> [Required work]:
a - According to the bug report on repeated token offsets, what offsets do both "b" tokens get when the text has one extra leading space?
b - Please extract, word for word, the passage of the bug report on repeated token offsets that opens with the words containing "one extra leading" and closes with "have offsets 4-5.".
c - Continue the bug report on repeated token offsets from its last line.

Repeated Tokens Get Incorrect Offsets #29

Trey314159 · 2017-08-04T14:39:17Z

Repeated tokens get incorrect offsets, especially in the presence of extra whitespace and whitespace-like characters. I found examples with spaces and with a right-to-left mark followed by a space. I left out the right-to-left mark example because it's invisible, but you can recreate the behavior by changing the first space to a right-to-left mark in #2 or #3 below. I haven't tested any other space-like characters.

no extra spaces, everything indexed as expected.

curl -s localhost:9200/wiki_content/_analyze?pretty -d '{"analyzer": "vi", "text" : "a b a b"}'

{
  "tokens" : [
    { "token" : "a", "start_offset" : 0, "end_offset" : 1, "type" : "<PHRASE>", "position" : 0 },
    { "token" : "b", "start_offset" : 2, "end_offset" : 3, "type" : "<PHRASE>", "position" : 1 },
    { "token" : "a", "start_offset" : 4, "end_offset" : 5, "type" : "<PHRASE>", "position" : 2 },
    { "token" : "b", "start_offset" : 6, "end_offset" : 7, "type" : "<PHRASE>", "position" : 3 }
  ]
}

one extra leading space; both "b" tokens have offsets 3-4:

curl -s localhost:9200/wiki_content/_analyze?pretty -d '{"analyzer": "vi", "text" : " a b a b"}'

{
  "tokens" : [
    { "token" : "a", "start_offset" : 1, "end_offset" : 2, "type" : "<PHRASE>", "position" : 0 },
    { "token" : "b", "start_offset" : 3, "end_offset" : 4, "type" : "<PHRASE>", "position" : 1 },
    { "token" : "a", "start_offset" : 5, "end_offset" : 6, "type" : "<PHRASE>", "position" : 2 },
    { "token" : "b", "start_offset" : 3, "end_offset" : 4, "type" : "<PHRASE>", "position" : 3 }
  ]
}

two extra leading spaces; both "a" tokens have offsets 2-3, and both "b" tokens have offsets 4-5.

> [Record extracts]:
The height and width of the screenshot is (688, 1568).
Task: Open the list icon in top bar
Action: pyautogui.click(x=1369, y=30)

==

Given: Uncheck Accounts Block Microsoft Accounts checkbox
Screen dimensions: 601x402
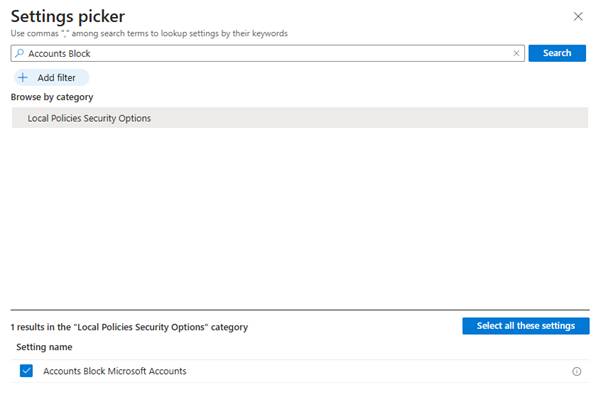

> [Final results]:
a - Both "b" tokens get offsets 3-4.

b -
one extra leading space; both "b" tokens have offsets 3-4:

curl -s localhost:9200/wiki_content/_analyze?pretty -d '{"analyzer": "vi", "text" : " a b a b"}'

{
  "tokens" : [
    { "token" : "a", "start_offset" : 1, "end_offset" : 2, "type" : "<PHRASE>", "position" : 0 },
    { "token" : "b", "start_offset" : 3, "end_offset" : 4, "type" : "<PHRASE>", "position" : 1 },
    { "token" : "a", "start_offset" : 5, "end_offset" : 6, "type" : "<PHRASE>", "position" : 2 },
    { "token" : "b", "start_offset" : 3, "end_offset" : 4, "type" : "<PHRASE>", "position" : 3 }
  ]
}

two extra leading spaces; both "a" tokens have offsets 2-3, and both "b" tokens have offsets 4-5.

c -
curl -s localhost:9200/wiki_content/_analyze?pretty -d '{"analyzer": "vi", "text" : "  a b a b"}'

{
  "tokens" : [
    { "token" : "a", "start_offset" : 2, "end_offset" : 3, "type" : "<PHRASE>", "position" : 0 },
    { "token" : "b", "start_offset" : 4, "end_offset" : 5, "type" : "<PHRASE>", "position" : 1 },
    { "token" : "a", "start_offset" : 2, "end_offset" : 3, "type" : "<PHRASE>", "position" : 2 },
    { "token" : "b", "start_offset" : 4, "end_offset" : 5, "type" : "<PHRASE>", "position" : 3 }
  ]
}

A real life example from Vietnamese Wikipedia, showing more long-distance duplicates. Sorry if the text doesn't make sense. I edited out a bit of Arabic script, which also had a right-to-left mark in it, which is not visible. Here I've added an asterisk (*) before the lines with incorrect offsets.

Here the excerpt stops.